Rural Health Research Gateway

Impact of CAH Conversion on Hospital Costs and Mix of Services

Funder: Office of Rural Health Policy (ORHP)
Research center: Walsh Center for Rural Health Analysis
Phone: 301.634.9300
Lead researchers: Julie A. Schoenman, PhD
Janet Sutton, PhD
Contact: Michael Meit, MA, MPH, 301.634.9324, meit-michael@norc.org
Project funded: September 2005
Project completed:August 2008
Topics: Critical Access Hospitals and Rural Hospital Flexibility Program
Health care financing
Health services

Three cohorts of CAHs were followed over time, corresponding to the first three years of conversions in 1999 through 2001. For each cohort, project staff identified a similar set of rural non-CAHs for use as control hospitals.
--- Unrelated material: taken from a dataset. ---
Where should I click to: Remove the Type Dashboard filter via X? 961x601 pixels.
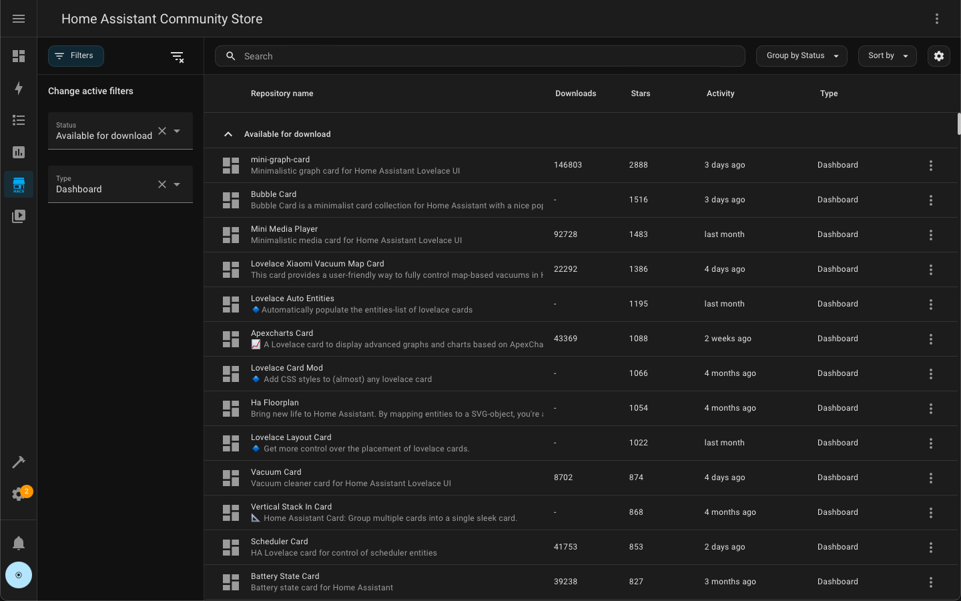(x=162, y=184)
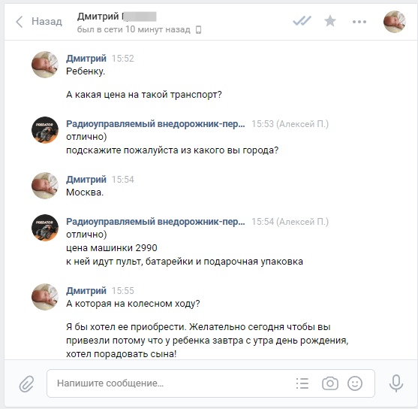Viewport: 418px width, 409px height.
Task: Click the camera photo attach icon
Action: pyautogui.click(x=330, y=383)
The observation period runs from 1998 through 2002, providing at least one baseline and one follow-up year for each cohort. Measures of hospital costs and expenditures were derived from the Medicare Cost Reports, and include inpatient and outpatient revenue, total margins, number of FTEs for the facility and hospital, salary as a percent of expenditures, salary per FTE, inpatient revenue as a percent of all revenue, and revenue per bed. MEDPAR discharge records were used to describe the inpatient service mix provided by study hospitals. For each of these measures, we compared the pre- and post-conversion trends observed for each cohort of CAHs with trends over the same time period for corresponding control hospitals.

Results indicate that CAH conversion resulted in significantly higher total margins for at least the first two years following conversion. The rate of growth in outpatient revenue was higher in CAHs relative to controls, while their inpatient revenue grew at a slower pace. Increases in revenue, combined with decreases in the number of beds, led to a dramatic increase in revenue per bed in the year of conversion, which persisted into the second year after conversion at a lower rate. Medicare inpatient volume, days of care, and average LOS fell significantly following CAH conversion and remained at the new lower levels. Composition of the inpatient care did not appear to change dramatically for CAHs, however, although there appears to have been some increased concentration on a smaller number of DRGs and increased focus on providing basic services.